Direct Imaging of Nanoscale Lipid Organization in Probe-Free Biomimetic Membranes

Abstract

The three-dimensional architecture of biological membranes has functional consequences for living cells. In the outer leaflet of the plasma membrane (PM), lipids are thought to organize into ordered yet fluid domains, with diverse evidence supporting participation of these “rafts” in membrane processes including protein sorting and signaling. However, many details of PM domain structure remain elusive due to a lack of methods to directly probe membrane features at the nanoscale. We report direct imaging of coexisting nanoscopic domains in synthetic and bio-derived membranes without extrinsic probes using cryoEM. Analysis of images from vesicles composed of lipids ranging from 14 to 22 carbons in length show that cryoEM can resolve sub-angstrom differences in average bilayer thickness. Features in experimental images were reproduced in simulated images constructed from atomistic molecular dynamics simulations, revealing relationships between bilayer thickness measured with small-angle X-ray scattering and calculated from cryoEM images.

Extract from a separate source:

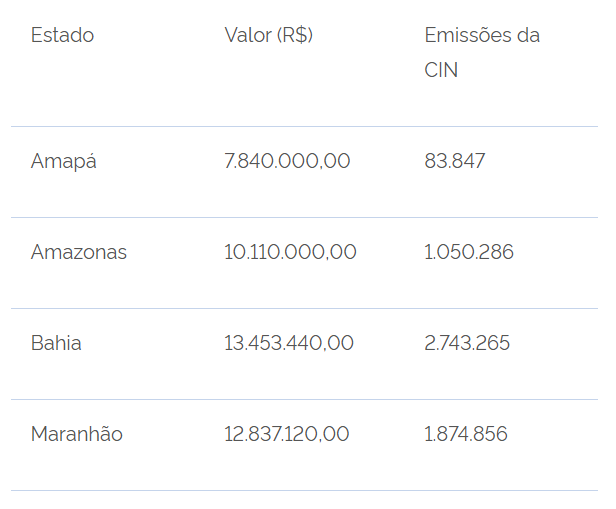Click the emissions figure 83.847

[x=455, y=161]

We further used simulations to predict two sources of contrast between coexisting phases within the same vesicle, namely 1) differences in membrane thickness, and 2) electron density arising from different lipid packing in the two phases. We observed both sources of contrast in vesicles composed of saturated lipids, unsaturated lipids, and cholesterol. We conclude that cryoEM imaging enables quantitative analysis of membrane parameters such as thickness, domain size, and lipid packing, opening new avenues for direct investigation of nanoscopic membrane organization.